The smaller ramshorn,like my pinks,will eat moss.I added 15 half grown ones to a 55,they went nuts and cleaned all the algea off.I've been adding lettuce for them,which they eat,but the small ones have destroyed 2 flame moss pads now,and have been eating java too.They do this with wilted romaine lettuce and celery stalks to trap them.
So a word of warning.I'm now trying to get as many of them as I can out of there.

the 15 went to hundreds in a matter of a couple weeks.I even saw them on new Java moss I tied to a rock.


----------



## Opie. X fury (11 mo ago)

Bushkill said:


> Could you please cite where you read that?
> 
> I doubt you'll find any evidence of ramshorns eating healthy, living plants. They do eat dead or dying plant tissue; of any flavor. So if your plants are having issues, the rams are just doing what they were made to do: clean up. Overfeed your fish and the rams do what they were made to do: clean up. Too many dead plants and too much food to clean up and any snail does what they were made to do: multiply, and multiply until there is no more.


I don't know why people say they won't eat your plants I've caught two now on top of my tiny Anubis and another stem plant making holes in it I literally watched him do it


----------



## somewhatshocked (Aug 8, 2011)

Opie. X fury said:


> I don't know why people say they won't eat your plants I've caught two now on top of my tiny Anubis and another stem plant making holes in it I literally watched him do it


Note that this is a thread from 7 years ago.

Though, it's accurate that Ramshorns and most snails won't eat healthy plants. They will, however, eat areas of plants where there are deficiencies or dying leaves. This is extremely well-documented via at least 40-50 years of anecdotal experience from millions of planted tankers. What you describe sounds like plants that were deficient in some manner.
┄┄┄┄┄┄
Goal 1:
Please write out the records exactly, starting at the line that contains "You are a computer-use agent. The width" and ending at the line that contains "Open the Color", with both of those lines included.
The records below are unrelated to the thread on ramshorn snails.

Listed entries:
┄┄┄┄┄┄
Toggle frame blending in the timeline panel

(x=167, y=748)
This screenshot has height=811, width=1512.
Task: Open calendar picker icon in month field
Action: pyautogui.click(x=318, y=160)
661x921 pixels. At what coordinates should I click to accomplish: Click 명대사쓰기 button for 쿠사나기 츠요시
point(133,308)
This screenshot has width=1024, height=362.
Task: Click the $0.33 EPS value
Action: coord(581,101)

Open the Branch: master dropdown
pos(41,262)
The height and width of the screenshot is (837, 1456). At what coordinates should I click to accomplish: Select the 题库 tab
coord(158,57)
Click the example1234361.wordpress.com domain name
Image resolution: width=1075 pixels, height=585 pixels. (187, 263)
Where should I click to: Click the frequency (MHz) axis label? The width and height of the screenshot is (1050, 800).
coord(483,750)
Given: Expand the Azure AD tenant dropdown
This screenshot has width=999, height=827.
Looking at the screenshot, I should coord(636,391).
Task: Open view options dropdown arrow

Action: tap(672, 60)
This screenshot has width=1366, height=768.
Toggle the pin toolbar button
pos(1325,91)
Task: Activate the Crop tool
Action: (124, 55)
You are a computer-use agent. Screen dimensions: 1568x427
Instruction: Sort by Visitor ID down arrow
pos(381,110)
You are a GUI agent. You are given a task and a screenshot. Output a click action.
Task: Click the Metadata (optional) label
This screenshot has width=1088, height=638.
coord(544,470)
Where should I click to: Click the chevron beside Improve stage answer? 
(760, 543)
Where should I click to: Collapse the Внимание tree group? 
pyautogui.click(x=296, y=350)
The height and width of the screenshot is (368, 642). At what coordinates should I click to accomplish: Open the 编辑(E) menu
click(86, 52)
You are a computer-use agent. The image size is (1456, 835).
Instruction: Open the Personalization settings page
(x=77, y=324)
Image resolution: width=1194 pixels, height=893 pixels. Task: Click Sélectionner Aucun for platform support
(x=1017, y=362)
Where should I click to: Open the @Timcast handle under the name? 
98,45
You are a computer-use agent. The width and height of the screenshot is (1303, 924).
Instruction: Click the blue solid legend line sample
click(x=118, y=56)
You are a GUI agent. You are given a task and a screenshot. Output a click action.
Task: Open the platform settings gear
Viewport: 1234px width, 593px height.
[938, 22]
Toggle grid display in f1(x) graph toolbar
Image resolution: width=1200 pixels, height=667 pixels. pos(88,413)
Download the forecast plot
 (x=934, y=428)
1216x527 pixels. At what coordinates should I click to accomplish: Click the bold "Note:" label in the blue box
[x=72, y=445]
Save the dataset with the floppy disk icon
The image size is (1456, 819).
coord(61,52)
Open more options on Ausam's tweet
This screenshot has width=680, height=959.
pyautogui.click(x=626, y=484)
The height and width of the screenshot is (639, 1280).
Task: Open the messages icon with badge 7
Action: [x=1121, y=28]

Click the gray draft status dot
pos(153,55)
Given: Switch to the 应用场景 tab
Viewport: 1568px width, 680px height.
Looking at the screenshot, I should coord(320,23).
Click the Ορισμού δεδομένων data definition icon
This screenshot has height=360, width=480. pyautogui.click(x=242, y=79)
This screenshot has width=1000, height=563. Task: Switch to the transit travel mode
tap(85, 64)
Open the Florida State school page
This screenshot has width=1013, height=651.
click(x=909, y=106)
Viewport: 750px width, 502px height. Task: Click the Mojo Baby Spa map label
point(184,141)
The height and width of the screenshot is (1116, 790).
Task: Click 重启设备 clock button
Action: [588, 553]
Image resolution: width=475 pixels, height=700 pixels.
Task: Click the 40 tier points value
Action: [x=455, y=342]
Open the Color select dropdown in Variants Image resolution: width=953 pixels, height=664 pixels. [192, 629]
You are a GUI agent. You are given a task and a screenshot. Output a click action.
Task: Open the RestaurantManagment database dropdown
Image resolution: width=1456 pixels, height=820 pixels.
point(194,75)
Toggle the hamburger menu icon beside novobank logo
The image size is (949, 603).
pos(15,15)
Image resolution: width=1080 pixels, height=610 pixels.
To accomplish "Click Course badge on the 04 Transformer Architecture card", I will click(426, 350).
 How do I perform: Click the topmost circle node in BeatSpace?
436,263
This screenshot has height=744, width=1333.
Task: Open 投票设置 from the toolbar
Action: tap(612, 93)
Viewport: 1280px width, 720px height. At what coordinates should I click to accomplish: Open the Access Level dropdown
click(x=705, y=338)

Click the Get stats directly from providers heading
┄┄┄┄┄┄
Goal 2:
Extend the thread on ramshorn snails from the point where it stops.

Result 1:
You are a computer-use agent. The width and height of the screenshot is (1303, 924).
Instruction: Click the blue solid legend line sample
click(x=118, y=56)
You are a GUI agent. You are given a task and a screenshot. Output a click action.
Task: Open the platform settings gear
Viewport: 1234px width, 593px height.
[938, 22]
Toggle grid display in f1(x) graph toolbar
Image resolution: width=1200 pixels, height=667 pixels. pos(88,413)
Download the forecast plot
 (x=934, y=428)
1216x527 pixels. At what coordinates should I click to accomplish: Click the bold "Note:" label in the blue box
[x=72, y=445]
Save the dataset with the floppy disk icon
The image size is (1456, 819).
coord(61,52)
Open more options on Ausam's tweet
This screenshot has width=680, height=959.
pyautogui.click(x=626, y=484)
The height and width of the screenshot is (639, 1280).
Task: Open the messages icon with badge 7
Action: [x=1121, y=28]

Click the gray draft status dot
pos(153,55)
Given: Switch to the 应用场景 tab
Viewport: 1568px width, 680px height.
Looking at the screenshot, I should coord(320,23).
Click the Ορισμού δεδομένων data definition icon
This screenshot has height=360, width=480. pyautogui.click(x=242, y=79)
This screenshot has width=1000, height=563. Task: Switch to the transit travel mode
tap(85, 64)
Open the Florida State school page
This screenshot has width=1013, height=651.
click(x=909, y=106)
Viewport: 750px width, 502px height. Task: Click the Mojo Baby Spa map label
point(184,141)
The height and width of the screenshot is (1116, 790).
Task: Click 重启设备 clock button
Action: [588, 553]
Image resolution: width=475 pixels, height=700 pixels.
Task: Click the 40 tier points value
Action: [x=455, y=342]
Open the Color select dropdown in Variants Image resolution: width=953 pixels, height=664 pixels. [192, 629]

Result 2:
There are some exceptions when it comes to young tissue-cultured plants that haven't converted to submerged form. And occasionally with extremely soft plants when there's no other food source. But that's so rare it almost never happens.


----------



## mooner (Dec 2, 2007)

Bushkill said:


> I just don't get all the snail hysteria. From my experience, I have 24 tanks and should top 30 by the end of the year and I'm trying really hard to work them into every single one. The amount of work they save me is just worth their weight in gold to me. It lets me focus on nothing more than water changes and filter maintenance.


Ditto, thumbs up, I don't get it either. Only aquarists strive for snail free sterile tanks, not in nature.

Aquariums that have plants that barely grow or not at all are not alive. If you aren't seeing consistent plant growth, then snails will eat these standing dead plants.


----------



## LidijaPN (12 mo ago)

I have around 5 species of snails, all come in on different plants. Nobody messes with the growing plants. Everybody eats the dying stuff. Nobody’s population is booming out of control. 

Only issue I ever had was with Chug, my biggest pond snail, and tissue culture Ludwigia Super Red. The plantlets were tiny and apparently delicious, they got totally stripped. But even Chug never ever hurt any other plant.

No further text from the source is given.